巨大な腕が、俺に向かって振り下ろされる。
(試験か)
俺は一歩踏み込み、その軌道の内側へ入る。
肘を軽く押し上げる。
“ズンッ”
衝撃が地面に流れる。
「……なに?」
ヒグマの目が見開かれた。
「力任せすぎる」
俺は静かに言う。
「効率が悪い」
そのまま、手首を軽く捻る。
「ぐっ……!?」
ヒグマの体勢が崩れる。
だが、倒さない。
あくまで――
“示す”だけだ。
「これで十分か?」
数秒の沈黙の後。
「……ははっ」
ヒグマは笑った。
「とんでもねえガキだな、お前」
「褒め言葉として受け取っておく」
「いいだろう。好きに見て回れ」
そう言って、ヒグマは道を開けた。
(交渉成立)
力の提示は、最も分かりやすい言語だ。
◇
さらに奥へ進む。
そこで、俺は“それ”を見た。
ガラスケースの中に並べられた――
“肉”。
明らかに、ただの動物ではない。
(これが……)
この世界の、最も重い罪。
だが同時に――
(これを完全に否定するのは、現実的じゃない)
俺は冷静に分析する。
需要がある限り、供給は消えない。
禁止すればするほど、地下に潜る。
結果として――
より危険な形で広がる。
(なら、必要なのは……)
「管理された解放、か」
思考が形になり始める。
倫理と現実の折衷案。
この世界には、それが決定的に欠けている。
「……興味あるのか?」
声がした。
振り向くと、小柄なウサギの女性が立っていた。
白い毛並み。
どこか達観したような目。
ハル。
(なるほど、ここで来るか)
「観察してるだけだ」
「変わってるね」
ハルは肩をすくめた。
「普通は、もっと……反応するよ?」
「してるさ、内心ではな」
「ふーん?」
彼女はじっと俺を見る。
「君、怖くないの?」
「何が?」
「ここ。肉。……私」
少しだけ挑発的な声音。
「怖がる理由がない」
「へえ」
ハルは小さく笑った。
「面白いね、君」
「よく言われる」
今度は本当だ。
「名前は?」
「まだ言う必要はない」
「ケチ」
軽口を叩きながらも、ハルの視線は鋭い。
(観察されてるな)
この世界で生き抜いてきた者の目だ。
「君、何しに来たの?」
「見に来た」
「それだけ?」
「それだけで十分だ」
ハルは数秒黙り込んだ後、ふっと息を吐いた。
「……まあいいや」
「深入りするなよ」
そう言って、彼女は去っていく。
(原作より、少し距離があるな)
だが問題ない。
接点は、これからいくらでも作れる。
◇
裏市を一通り見終えた後、俺は入口付近に戻ってきた。
「どうだった?」
ヒグマが腕を組んで待っている。
「想像以上に“まとも”だった」
「はは、褒めてんのかそれ?」
「一応な」
俺は少しだけ考え、続けた。
「ここは、必要悪だ」
ヒグマの表情が変わる。
「……ほう?」
「完全に潰せば、もっとひどくなる」
「分かってんじゃねえか」
「だが、このままでもいずれ破綻する」
「……」
沈黙。
「だから」
俺は言う。
「いずれ、手を入れる」
「……誰が?」
「俺が」
数秒の静寂。
そして――
「……くくっ」
ヒグマは笑い出した。
「いいねえ。

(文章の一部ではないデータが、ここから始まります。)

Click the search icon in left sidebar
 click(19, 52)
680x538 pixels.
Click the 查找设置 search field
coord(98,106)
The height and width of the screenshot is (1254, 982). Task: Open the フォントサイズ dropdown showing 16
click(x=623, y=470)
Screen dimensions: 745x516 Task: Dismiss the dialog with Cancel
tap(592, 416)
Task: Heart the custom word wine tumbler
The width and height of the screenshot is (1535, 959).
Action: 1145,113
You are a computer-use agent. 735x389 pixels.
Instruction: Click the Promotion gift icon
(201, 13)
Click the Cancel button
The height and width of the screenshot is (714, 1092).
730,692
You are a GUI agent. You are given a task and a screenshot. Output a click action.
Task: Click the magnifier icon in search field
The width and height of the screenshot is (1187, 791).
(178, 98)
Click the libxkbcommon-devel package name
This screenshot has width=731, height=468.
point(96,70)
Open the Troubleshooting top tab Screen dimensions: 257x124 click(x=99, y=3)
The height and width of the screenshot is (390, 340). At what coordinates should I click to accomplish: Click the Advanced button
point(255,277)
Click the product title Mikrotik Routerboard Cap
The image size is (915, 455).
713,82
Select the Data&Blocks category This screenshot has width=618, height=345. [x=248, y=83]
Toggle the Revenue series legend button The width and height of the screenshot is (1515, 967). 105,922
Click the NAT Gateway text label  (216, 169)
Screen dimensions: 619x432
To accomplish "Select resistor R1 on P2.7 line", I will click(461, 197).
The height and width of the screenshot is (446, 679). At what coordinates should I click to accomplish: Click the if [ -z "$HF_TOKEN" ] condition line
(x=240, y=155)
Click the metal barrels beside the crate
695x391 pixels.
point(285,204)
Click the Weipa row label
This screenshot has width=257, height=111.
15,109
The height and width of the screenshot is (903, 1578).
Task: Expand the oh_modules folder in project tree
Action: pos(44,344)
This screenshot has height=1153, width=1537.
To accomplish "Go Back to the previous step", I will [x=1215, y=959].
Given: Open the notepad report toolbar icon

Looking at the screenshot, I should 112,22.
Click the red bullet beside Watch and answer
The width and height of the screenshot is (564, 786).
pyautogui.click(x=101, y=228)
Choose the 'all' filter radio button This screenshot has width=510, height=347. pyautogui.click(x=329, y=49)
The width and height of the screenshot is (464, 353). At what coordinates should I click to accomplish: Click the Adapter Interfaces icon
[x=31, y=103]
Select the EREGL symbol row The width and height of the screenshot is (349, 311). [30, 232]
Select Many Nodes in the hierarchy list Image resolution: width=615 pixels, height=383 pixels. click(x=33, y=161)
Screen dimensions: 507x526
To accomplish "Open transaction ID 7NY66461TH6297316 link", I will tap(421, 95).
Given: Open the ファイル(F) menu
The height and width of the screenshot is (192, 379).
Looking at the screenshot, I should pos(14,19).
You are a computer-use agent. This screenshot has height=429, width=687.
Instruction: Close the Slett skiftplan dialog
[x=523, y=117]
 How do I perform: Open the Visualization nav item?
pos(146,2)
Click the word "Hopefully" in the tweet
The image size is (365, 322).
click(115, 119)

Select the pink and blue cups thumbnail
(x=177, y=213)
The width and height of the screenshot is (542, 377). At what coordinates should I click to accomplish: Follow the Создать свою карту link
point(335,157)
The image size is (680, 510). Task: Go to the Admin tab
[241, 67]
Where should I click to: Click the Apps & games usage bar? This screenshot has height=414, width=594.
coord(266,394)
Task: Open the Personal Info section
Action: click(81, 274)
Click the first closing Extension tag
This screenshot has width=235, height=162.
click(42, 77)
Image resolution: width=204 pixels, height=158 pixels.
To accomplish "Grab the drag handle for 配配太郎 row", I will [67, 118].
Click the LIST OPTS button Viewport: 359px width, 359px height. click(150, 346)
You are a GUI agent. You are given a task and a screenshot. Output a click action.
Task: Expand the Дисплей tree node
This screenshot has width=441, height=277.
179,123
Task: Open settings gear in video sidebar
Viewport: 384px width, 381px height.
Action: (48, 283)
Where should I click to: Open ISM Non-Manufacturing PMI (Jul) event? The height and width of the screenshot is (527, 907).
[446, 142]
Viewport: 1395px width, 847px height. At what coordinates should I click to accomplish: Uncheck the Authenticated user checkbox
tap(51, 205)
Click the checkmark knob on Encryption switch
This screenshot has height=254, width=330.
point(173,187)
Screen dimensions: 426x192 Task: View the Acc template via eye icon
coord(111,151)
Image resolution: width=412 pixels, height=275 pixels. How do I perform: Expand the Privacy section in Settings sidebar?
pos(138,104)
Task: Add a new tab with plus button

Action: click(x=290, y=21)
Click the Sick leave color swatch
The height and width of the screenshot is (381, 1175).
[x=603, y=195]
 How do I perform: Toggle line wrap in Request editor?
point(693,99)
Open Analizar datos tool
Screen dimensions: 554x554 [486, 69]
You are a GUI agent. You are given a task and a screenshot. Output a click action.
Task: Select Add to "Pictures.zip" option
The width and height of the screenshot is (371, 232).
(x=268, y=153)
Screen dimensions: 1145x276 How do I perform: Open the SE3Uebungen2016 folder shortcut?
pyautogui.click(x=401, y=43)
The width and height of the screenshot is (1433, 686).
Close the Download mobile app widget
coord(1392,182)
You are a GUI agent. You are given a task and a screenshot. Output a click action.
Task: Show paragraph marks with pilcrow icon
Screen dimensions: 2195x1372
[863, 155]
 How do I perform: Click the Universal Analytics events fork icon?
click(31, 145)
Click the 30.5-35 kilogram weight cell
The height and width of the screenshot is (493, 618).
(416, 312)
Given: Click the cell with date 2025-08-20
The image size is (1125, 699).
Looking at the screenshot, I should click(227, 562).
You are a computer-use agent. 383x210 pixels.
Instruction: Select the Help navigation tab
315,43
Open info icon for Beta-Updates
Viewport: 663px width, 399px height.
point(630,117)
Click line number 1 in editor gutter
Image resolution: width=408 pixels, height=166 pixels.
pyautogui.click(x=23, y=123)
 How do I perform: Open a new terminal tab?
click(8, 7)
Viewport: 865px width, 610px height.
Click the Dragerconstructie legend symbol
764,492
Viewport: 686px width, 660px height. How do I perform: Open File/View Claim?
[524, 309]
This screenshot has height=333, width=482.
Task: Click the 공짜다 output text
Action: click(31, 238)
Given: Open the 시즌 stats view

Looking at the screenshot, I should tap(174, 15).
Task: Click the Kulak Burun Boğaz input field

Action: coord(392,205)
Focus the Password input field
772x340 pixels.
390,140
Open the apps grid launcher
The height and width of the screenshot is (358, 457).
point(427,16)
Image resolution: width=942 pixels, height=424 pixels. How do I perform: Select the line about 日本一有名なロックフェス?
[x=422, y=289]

ガキのくせに、デカいこと言う」
「言うだけじゃ終わらせない」
「だったら、楽しみにしてるぜ」
その言葉は、半分は嘲笑。
だが、半分は――期待だ。
◇
帰り道。
夜風が、少しだけ冷たい。
(これでピースは揃い始めた)
レゴシ。
ハル。
裏市。
すべてが、この世界の“歪み”を構成する要素。
(あとは――どう組み替えるか)
俺は立ち止まり、空を見上げた。
「……面倒だが」
小さく呟く。
「やる価値はある」
理想論ではなく。
暴力でもなく。
現実的な“解”。
それを、この世界に叩き込む。
そのために――
「まずは、足場固めだな」
学園内での影響力。
裏市とのパイプ。
そして――
レゴシという“核”。
あいつを中心に据えれば、変化は加速する。
(問題は……)
原作通りに進まないことで生じる、“予測不能”。
だが。
「それも含めて、楽しむか」
俺は再び歩き出す。
チェリートン学園へ。
次の一手を打つために。
――この世界を、“作り替える”ために。